Outside there was the sapphire sky, soft puffy white clouds,  lush emerald landscape, turquoise sparkling water, white powdery sand.   Outside there were nuns escorting kids to catechism,  holding their hands, telling the kids they were important, telling the kids they were loved by their families, by God.  

Outside the air was heavy, hot and wet. Oppressive…like everything I knew. 

5.

The heat in the sauna dried Florida out—dried us out—dried anything out.  

When the heat shimmered down, zealous hotel guests who had chosen this,  paid for this: to sweat for weeks and hours on end, ladled more and more water onto the coals.  They wanted their money’s worth of Purification.

I didn’t choose this.
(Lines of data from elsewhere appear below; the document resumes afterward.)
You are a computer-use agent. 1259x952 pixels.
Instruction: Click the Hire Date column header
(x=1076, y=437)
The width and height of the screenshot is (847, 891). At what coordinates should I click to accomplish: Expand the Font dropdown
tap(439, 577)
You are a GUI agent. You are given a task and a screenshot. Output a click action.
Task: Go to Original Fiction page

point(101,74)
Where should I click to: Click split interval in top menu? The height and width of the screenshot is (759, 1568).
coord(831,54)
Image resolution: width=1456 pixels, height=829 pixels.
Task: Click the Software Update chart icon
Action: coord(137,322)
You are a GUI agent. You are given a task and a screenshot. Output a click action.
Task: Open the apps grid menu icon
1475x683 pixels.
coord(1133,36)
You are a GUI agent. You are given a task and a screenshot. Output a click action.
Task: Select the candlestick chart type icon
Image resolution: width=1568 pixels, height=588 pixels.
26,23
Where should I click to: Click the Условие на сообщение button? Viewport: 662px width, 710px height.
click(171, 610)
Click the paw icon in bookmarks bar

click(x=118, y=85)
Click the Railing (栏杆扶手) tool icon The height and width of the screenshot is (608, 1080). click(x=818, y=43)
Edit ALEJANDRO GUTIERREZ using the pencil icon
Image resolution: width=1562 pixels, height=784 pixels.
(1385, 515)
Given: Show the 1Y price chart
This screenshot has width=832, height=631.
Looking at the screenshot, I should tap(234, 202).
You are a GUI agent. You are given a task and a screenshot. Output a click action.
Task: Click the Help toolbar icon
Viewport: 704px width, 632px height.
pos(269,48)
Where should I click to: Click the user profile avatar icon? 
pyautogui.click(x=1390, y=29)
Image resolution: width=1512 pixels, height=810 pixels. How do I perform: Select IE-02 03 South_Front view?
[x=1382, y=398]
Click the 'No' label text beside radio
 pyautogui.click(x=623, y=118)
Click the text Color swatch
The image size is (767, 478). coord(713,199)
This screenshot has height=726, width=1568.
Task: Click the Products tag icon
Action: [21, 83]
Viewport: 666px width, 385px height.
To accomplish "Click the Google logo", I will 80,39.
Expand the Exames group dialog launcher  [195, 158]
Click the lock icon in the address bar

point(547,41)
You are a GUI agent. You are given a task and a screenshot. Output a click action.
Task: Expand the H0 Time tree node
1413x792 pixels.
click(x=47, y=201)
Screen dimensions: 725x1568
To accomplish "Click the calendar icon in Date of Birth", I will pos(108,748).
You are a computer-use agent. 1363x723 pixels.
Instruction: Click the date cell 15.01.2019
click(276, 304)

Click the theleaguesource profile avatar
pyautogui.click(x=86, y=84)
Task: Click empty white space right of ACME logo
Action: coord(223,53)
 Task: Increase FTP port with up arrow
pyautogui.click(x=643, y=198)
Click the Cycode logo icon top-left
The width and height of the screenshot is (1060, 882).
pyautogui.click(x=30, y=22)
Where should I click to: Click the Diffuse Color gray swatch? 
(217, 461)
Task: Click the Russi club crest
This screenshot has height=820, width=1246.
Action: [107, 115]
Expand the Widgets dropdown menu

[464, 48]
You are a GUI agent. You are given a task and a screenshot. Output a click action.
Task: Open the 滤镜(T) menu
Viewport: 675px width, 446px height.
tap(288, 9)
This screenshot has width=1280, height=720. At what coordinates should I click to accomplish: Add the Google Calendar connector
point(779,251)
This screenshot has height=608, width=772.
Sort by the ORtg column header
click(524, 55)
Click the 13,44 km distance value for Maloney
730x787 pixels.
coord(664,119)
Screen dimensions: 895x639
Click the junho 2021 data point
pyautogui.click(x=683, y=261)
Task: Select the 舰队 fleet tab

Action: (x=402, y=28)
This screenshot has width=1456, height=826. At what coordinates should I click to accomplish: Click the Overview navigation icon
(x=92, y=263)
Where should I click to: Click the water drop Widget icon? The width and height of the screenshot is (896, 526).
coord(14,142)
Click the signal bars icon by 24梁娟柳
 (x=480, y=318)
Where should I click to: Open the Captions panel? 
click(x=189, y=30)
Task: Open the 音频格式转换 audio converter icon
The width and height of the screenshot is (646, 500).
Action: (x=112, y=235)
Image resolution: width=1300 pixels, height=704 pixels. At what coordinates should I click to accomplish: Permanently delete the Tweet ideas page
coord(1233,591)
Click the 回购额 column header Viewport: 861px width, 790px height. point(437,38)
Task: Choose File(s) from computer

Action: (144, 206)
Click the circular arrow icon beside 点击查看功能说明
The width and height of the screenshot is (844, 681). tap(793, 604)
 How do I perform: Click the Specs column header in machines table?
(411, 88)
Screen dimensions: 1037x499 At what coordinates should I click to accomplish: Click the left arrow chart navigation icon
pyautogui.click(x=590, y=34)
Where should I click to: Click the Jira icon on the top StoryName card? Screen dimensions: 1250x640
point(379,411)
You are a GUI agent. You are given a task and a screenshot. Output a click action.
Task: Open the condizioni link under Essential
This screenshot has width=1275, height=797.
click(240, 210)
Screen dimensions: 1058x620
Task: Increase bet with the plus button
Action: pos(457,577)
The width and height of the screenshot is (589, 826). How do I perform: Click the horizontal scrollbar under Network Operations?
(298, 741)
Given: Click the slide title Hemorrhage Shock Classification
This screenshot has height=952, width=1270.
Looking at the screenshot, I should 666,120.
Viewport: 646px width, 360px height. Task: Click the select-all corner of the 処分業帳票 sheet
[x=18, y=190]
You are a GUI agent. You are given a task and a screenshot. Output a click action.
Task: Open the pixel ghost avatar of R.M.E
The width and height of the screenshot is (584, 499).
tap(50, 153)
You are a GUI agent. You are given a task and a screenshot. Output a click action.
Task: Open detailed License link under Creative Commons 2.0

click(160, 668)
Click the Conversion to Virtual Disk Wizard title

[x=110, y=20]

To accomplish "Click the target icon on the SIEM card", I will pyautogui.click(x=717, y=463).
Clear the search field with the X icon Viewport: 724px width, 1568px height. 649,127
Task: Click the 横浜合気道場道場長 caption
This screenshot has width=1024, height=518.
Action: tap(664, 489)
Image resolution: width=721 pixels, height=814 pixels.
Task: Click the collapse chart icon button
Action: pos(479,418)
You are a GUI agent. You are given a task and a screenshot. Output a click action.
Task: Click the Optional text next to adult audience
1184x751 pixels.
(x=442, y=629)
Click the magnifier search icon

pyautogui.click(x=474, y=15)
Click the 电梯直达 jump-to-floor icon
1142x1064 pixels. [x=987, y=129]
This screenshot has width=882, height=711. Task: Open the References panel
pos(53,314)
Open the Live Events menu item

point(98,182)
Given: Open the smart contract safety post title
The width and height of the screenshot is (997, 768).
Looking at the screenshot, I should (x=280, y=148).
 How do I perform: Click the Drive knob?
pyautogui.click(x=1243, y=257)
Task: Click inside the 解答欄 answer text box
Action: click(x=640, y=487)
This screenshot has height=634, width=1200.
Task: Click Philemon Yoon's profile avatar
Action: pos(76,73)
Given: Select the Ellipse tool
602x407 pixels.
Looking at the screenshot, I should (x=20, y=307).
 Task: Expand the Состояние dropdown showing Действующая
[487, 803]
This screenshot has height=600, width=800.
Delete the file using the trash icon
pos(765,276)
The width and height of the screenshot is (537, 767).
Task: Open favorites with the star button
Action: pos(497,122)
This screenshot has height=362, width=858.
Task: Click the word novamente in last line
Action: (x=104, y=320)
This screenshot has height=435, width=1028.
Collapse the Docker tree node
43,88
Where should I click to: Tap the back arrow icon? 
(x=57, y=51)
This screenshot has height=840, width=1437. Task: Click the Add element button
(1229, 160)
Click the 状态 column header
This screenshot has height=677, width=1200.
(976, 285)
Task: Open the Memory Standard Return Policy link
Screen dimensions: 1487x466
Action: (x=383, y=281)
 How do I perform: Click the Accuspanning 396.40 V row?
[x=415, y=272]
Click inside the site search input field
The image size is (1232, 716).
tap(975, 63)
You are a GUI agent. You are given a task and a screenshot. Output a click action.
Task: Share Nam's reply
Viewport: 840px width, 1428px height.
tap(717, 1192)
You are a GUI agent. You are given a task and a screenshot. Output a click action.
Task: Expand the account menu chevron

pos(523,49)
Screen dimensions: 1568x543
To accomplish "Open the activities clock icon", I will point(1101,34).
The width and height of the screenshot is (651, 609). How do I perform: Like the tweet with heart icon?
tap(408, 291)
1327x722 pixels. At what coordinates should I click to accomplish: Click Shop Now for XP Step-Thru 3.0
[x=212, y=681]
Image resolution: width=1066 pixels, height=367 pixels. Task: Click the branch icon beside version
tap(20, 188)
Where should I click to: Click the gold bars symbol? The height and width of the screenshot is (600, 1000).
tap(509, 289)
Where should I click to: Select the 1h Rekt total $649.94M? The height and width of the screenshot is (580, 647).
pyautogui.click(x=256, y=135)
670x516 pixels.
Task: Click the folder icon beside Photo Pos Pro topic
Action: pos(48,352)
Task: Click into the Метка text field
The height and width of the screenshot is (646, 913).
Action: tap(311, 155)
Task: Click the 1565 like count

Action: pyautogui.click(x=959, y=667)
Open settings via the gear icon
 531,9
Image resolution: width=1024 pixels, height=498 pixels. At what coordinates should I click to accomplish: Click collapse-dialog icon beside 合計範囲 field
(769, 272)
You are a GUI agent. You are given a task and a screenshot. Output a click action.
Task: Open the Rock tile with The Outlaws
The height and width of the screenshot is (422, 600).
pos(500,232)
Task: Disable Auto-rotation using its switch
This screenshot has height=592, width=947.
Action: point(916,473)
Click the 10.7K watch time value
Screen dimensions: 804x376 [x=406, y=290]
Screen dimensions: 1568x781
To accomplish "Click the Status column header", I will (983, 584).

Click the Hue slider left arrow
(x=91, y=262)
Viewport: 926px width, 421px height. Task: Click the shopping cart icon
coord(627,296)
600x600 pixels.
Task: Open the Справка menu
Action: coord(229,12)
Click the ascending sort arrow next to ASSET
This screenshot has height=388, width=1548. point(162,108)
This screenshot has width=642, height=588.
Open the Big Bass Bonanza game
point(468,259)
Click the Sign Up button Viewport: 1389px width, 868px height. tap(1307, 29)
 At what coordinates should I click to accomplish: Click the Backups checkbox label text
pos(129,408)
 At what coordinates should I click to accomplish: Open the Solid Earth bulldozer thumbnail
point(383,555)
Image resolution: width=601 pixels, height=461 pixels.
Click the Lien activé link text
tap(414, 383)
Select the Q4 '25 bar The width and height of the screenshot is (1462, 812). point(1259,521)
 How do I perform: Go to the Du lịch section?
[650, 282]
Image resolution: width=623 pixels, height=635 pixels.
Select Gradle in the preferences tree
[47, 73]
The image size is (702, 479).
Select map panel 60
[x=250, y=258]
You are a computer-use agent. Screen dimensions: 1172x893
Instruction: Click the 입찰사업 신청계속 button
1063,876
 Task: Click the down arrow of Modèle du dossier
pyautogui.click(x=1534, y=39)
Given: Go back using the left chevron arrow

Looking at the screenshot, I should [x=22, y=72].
Any of it.   Down below the adults squeezed in like sardines..pressing their thighs against mine, their sweat running down my legs, squashing me, suffocating me, while they stunk, cussed and preached.  The angry hissing steam flumed up to the topmost wooden step.  Nobody wanted to be in the heat up there, so I could sit alone, safe, squeezed into a small ball, backed into the dark corner, sweating into my eyes, with my wet towel stuffed in my mouth so I could breathe.   Still, my breath burned down into my lungs. 

There were moments when my vision would blur and I didn’t know if it was the sweat.  There were times that I heard things and didn’t know if the sounds were real.   Would I betray me too?  It was not possible to think in the sauna.  Which was better.   Somewhere, everywhere in my little husk of a body I longed for rescue.  I longed for the childhood I didn’t get.  Would never get. 

That childhood was for dilletants.  Not for big little thetans like me.  I was one of the chosen. A Child of Scientology.